KKR is aiming to change the demographic landscape of private equity, where nine out of ten senior managers are men. Women hold 16% of senior positions in investment management according to Catalyst, a nonprofit group.
This year, according to Bloomberg, KKR assembled a council in charge of devising ways to expand the firm’s appeal to “women, minorities, gays and lesbians, who traditionally haven’t entered asset management in large numbers.”
KKR is one of the companies at the forefront of expanding the options available to new fathers and mothers. According to the New York Times, the firm joins companies such as Yahoo, Microsoft, Netflix, IBM, and Goldman Sachs, which have begun offering various maternity benefits.
Such benefits include varying amounts of expanded paid leave, travel accommodations for new parents, and the option to ship breast milk home when away on business, paid for by the company. These companies are expanding their benefits in order to attract and retain talented employees.
Ken Mehlman is quoted in Bloomberg, saying:
“The best and the brightest of the future don’t look like the best and the brightest of the past,” said Ken Mehlman, a KKR partner and former chairman of the Republican National Committee. “This is a necessary first step. I hope the whole industry improves and we all learn together.”

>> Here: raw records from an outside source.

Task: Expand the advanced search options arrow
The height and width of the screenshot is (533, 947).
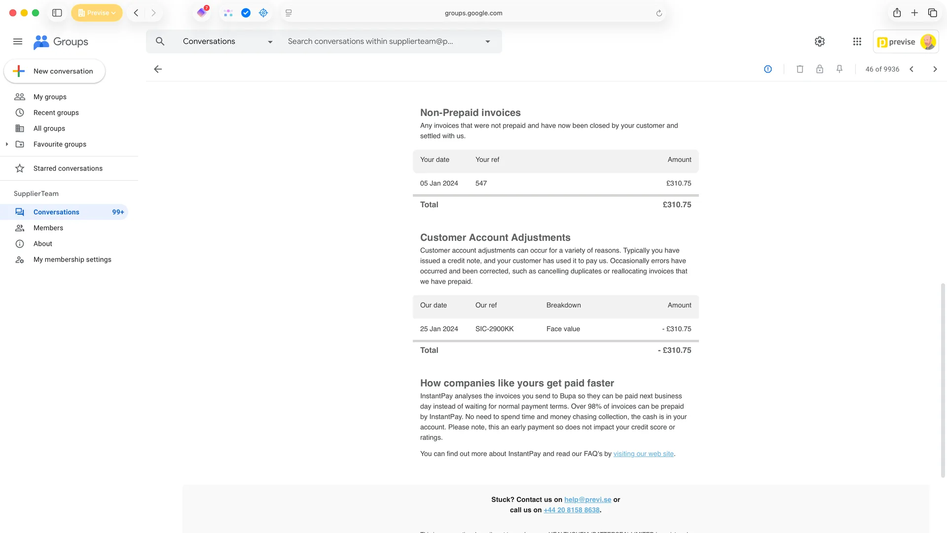Action: click(x=487, y=42)
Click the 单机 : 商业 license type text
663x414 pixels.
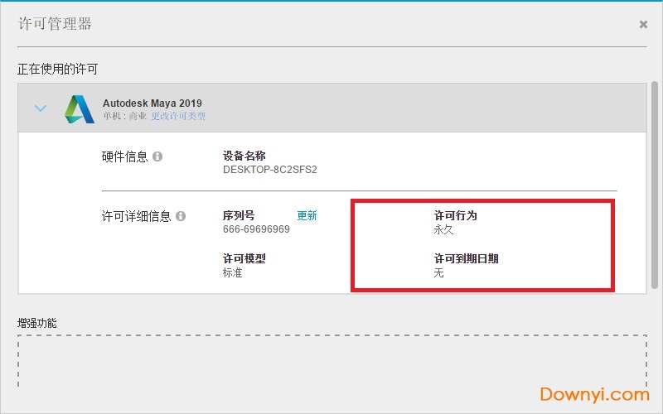pos(125,117)
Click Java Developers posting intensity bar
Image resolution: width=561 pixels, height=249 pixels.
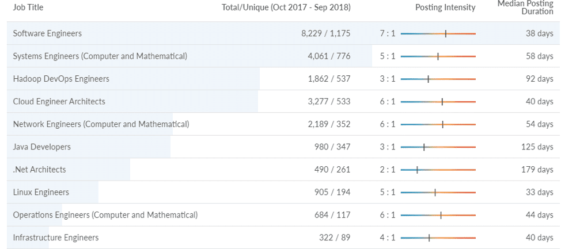[438, 147]
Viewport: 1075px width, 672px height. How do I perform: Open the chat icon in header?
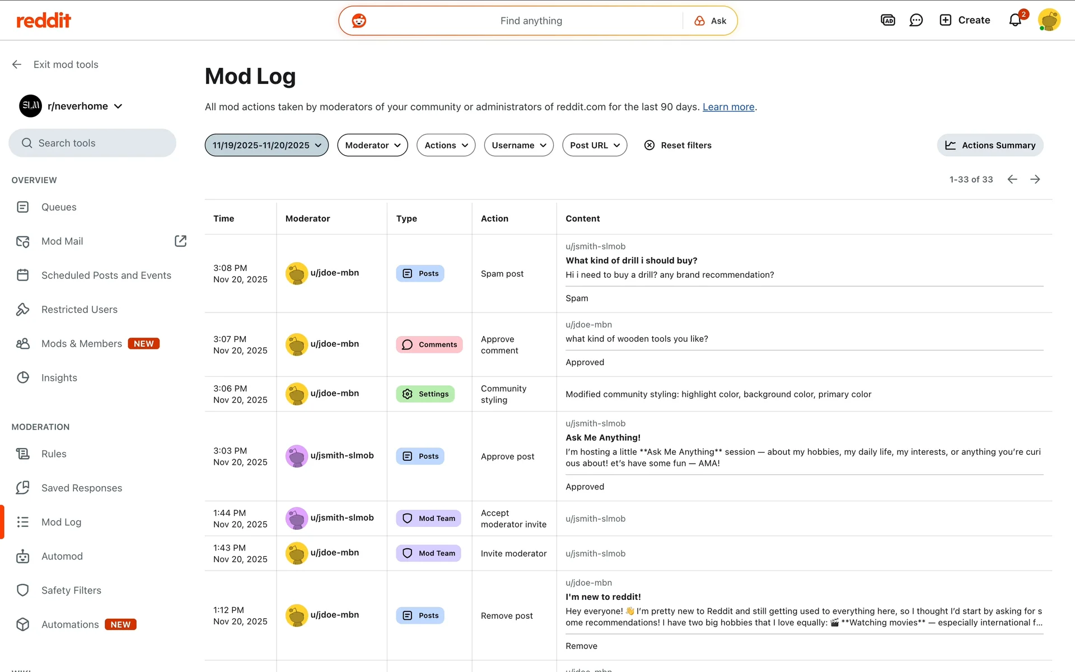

Co-founder George R. Roberts echoes this sentiment, telling Bloomberg:
“Too many same people means too much same thinking,” Roberts, 71, said in an interview. “We found that people were hiring people like themselves. If you want to stifle innovation, if you want to stifle diverse thinking, if you want to stifle creativity, then just keep hiring people like yourself.”
Executives at KKR have made progress over the last three years in addressing the gender gap—statistics from Bloomberg indicate the gender gap at KKR has improved by 7.3%, the highest of all the private equity firms surveyed. While there is still more progress to be made, KKR is on the right track.